The Reproducible Builds project relies on several projects, supporters and sponsors for financial support, but they are also valued as ambassadors who spread the word about our project and the work that we do.
This is the sixth instalment in a series featuring the projects, companies and individuals who support the Reproducible Builds project. We started this series by featuring the Civil Infrastructure Platform project and followed this up with a post about the Ford Foundation as well as a recent ones about ARDC, the Google Open Source Security Team (GOSST), Jan Nieuwenhuizen on Bootstrappable Builds, GNU Mes and GNU Guix and Hans-Christoph Steiner of the F-Droid project.
Today, however, we will be talking with David A. Wheeler, the Director of Open Source Supply Chain Security at the Linux Foundation.
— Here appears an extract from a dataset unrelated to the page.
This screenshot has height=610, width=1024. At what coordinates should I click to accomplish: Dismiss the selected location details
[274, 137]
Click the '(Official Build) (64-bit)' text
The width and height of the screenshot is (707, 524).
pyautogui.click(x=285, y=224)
Holger Levsen: Welcome, David, thanks for taking the time to talk with us today. First, could you briefly tell me about yourself?
David: Sure! I’m David A. Wheeler and I work for the Linux Foundation as the Director of Open Source Supply Chain Security. That just means that my job is to help open source software projects improve their security, including its development, build, distribution, and incorporation in larger works, all the way out to its eventual use by end-users. In my copious free time I also teach at George Mason University (GMU); in particular, I teach a graduate course on how to design and implement secure software.
My background is technical. I have a Bachelor’s in Electronics Engineering, a Master’s in Computer Science and a PhD in Information Technology.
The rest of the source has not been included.